What does the name Belarus mean and where does it come from?

Belarus derives from Belaya Rus', meaning White Rus'. Several theories explain the colour: one links it to early Christianisation of the region's Slavic population, another to white clothing worn by local people, a third to lands that escaped Tatar conquest (including Polotsk, Vitebsk, and Mogilev), and a fourth to the westward position of Belarus within the old Rus' territories. The first documented use of the Latin equivalent appeared in the chronicles of Jan of Czarnków in 1381.

When did Belarus gain independence?

Belarus declared sovereignty on the 27th of July 1990 and gained full independence on the 25th of August 1991 during the dissolution of the Soviet Union.
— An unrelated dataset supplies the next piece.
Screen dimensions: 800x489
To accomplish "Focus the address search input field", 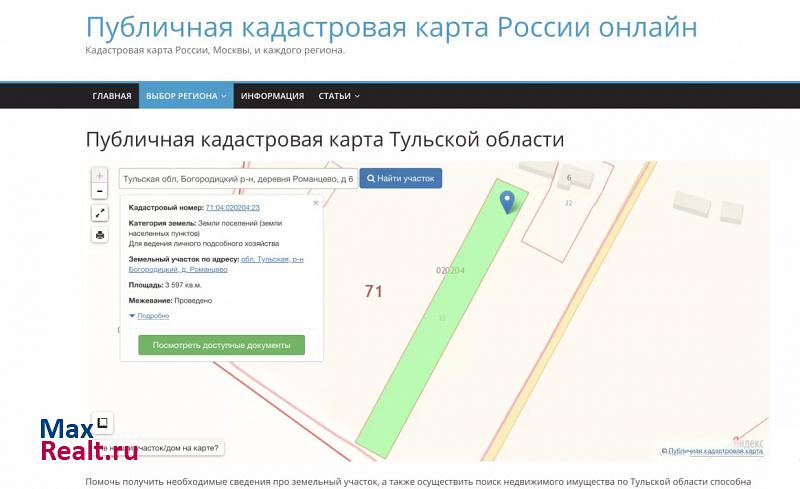I will tap(237, 179).
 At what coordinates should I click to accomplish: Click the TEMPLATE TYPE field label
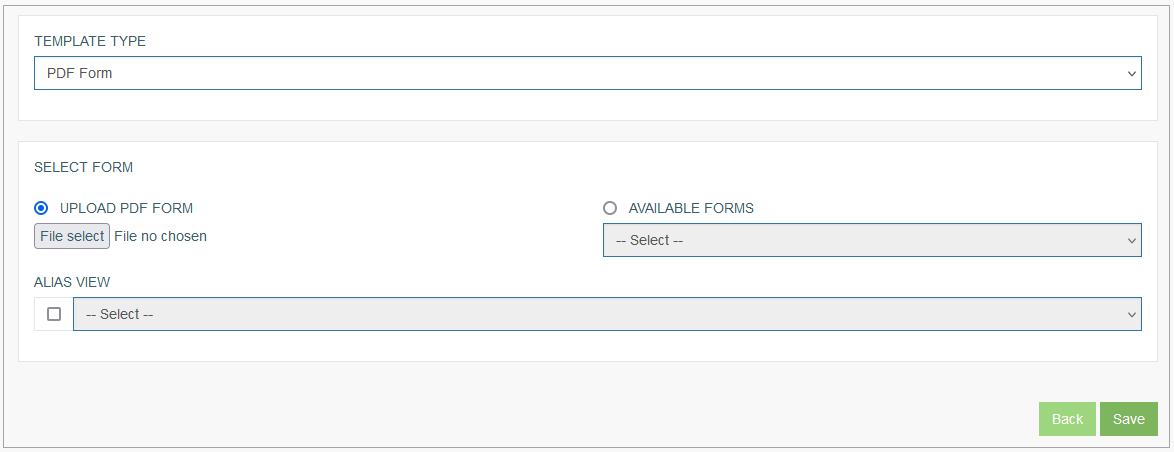(x=90, y=41)
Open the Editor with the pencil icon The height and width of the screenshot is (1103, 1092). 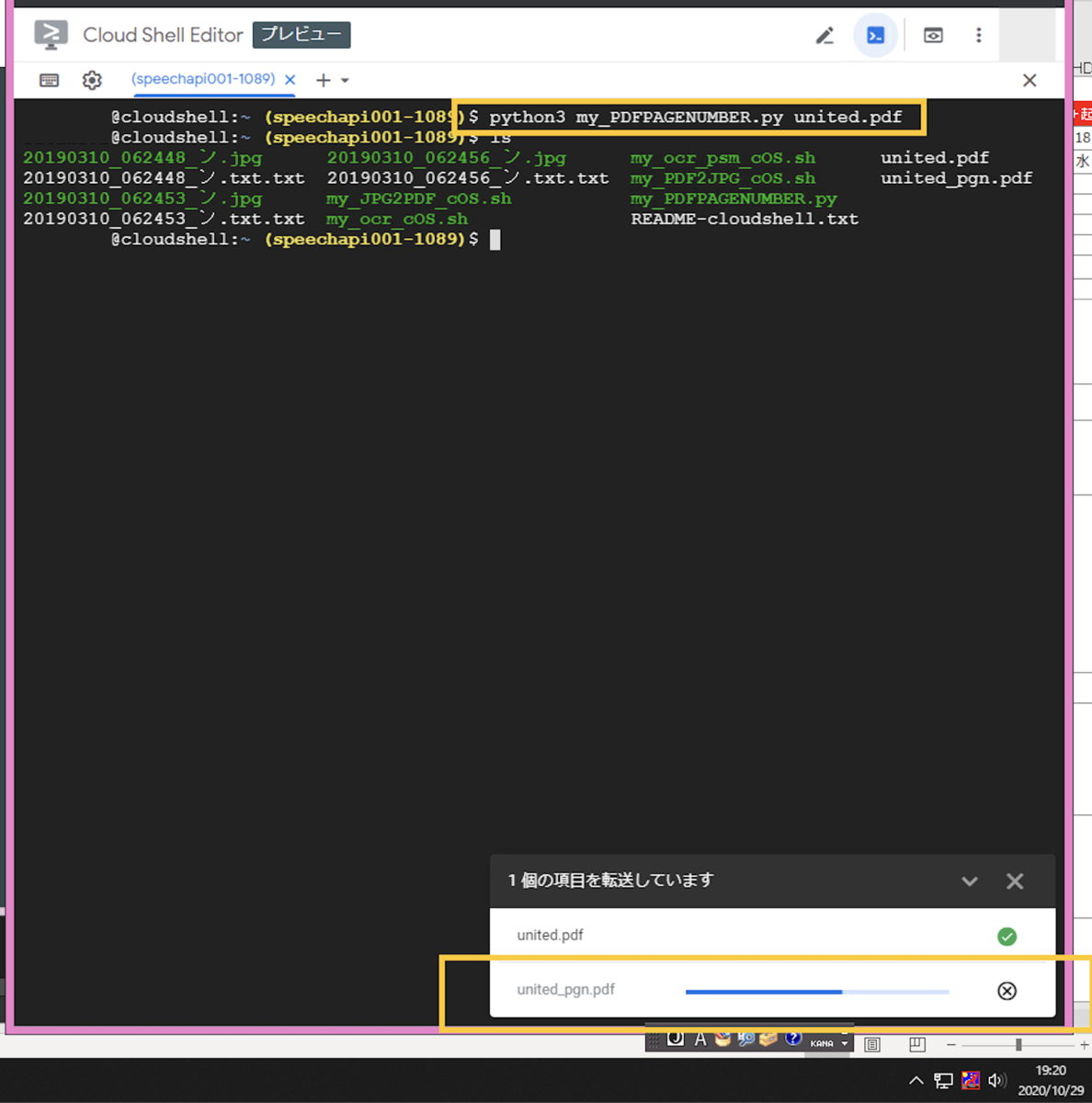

The formal dissolution of the USSR was declared on the 8th of December 1991, when Stanislav Shushkevich met with Boris Yeltsin and Leonid Kravchuk in Białowieża Forest.

Who is Alexander Lukashenko and how long has he been president of Belarus?
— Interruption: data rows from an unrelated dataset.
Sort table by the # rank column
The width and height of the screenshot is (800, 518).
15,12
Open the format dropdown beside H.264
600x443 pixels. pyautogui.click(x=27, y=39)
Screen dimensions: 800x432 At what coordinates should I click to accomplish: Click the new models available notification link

Alexander Lukashenko has been president of Belarus since 1994, when he won the country's first and only free post-independence election with 80% of the vote in the second round. He has since been officially re-elected in 2001, 2006, 2010, 2015, 2020, and 2025, though none of those elections were considered free or fair. He heads a highly centralised authoritarian government and is widely described as Europe's last dictator.

How badly was Belarus affected by World War II?
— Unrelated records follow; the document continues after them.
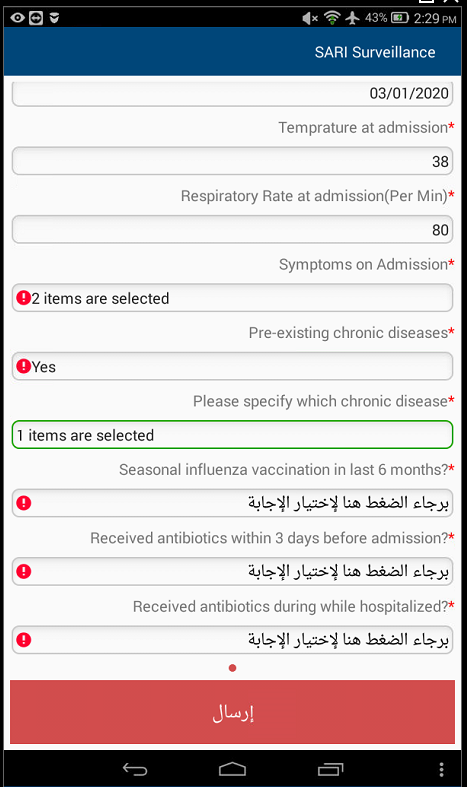The image size is (467, 787).
Task: Edit the Temprature at admission field
Action: pyautogui.click(x=232, y=161)
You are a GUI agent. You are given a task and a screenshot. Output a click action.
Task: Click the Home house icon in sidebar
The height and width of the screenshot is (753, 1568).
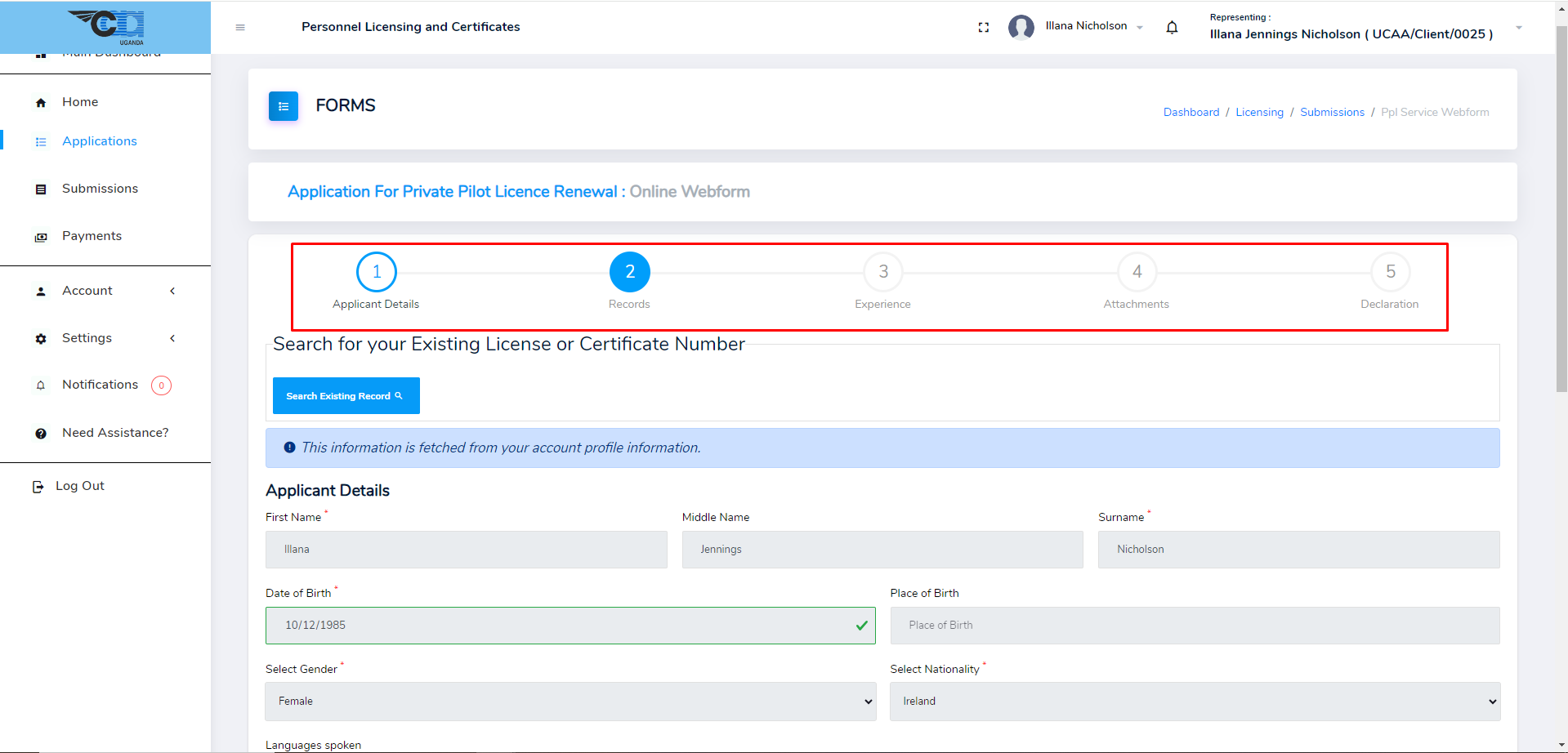(x=41, y=103)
Belarus was the hardest-hit Soviet republic in World War II. Of 290 towns and cities, 209 were destroyed, along with 85% of the republic's industry and over one million buildings. An estimated 2.2 million people died, representing about a quarter of the prewar population, and the population did not recover to its prewar level until 1971.

What was the impact of the 1986 Chernobyl disaster on Belarus?

Approximately 70% of the radioactive fallout from the 1986 Chernobyl explosion, which occurred 16 km across the border in the Ukrainian SSR, entered Belarusian territory. About a fifth of Belarusian land, primarily farmland and forests in the southeastern regions, was contaminated. The United Nations and other agencies have used caesium binders and rapeseed cultivation to reduce soil levels of caesium-137.

What are Belarus's most notable athletic achievements?

Gymnast Vitaly Scherbo won six gold medals at the 1992 Olympics and remains the only male gymnast in the history of the World Championships to have been world champion on all eight events. Darya Domracheva won three biathlon gold medals at the 2014 Winter Olympics. Victoria Azarenka won the 2012 Australian Open, the first Belarusian Grand Slam singles title, and also won Olympic gold in mixed doubles that year with Max Mirnyi.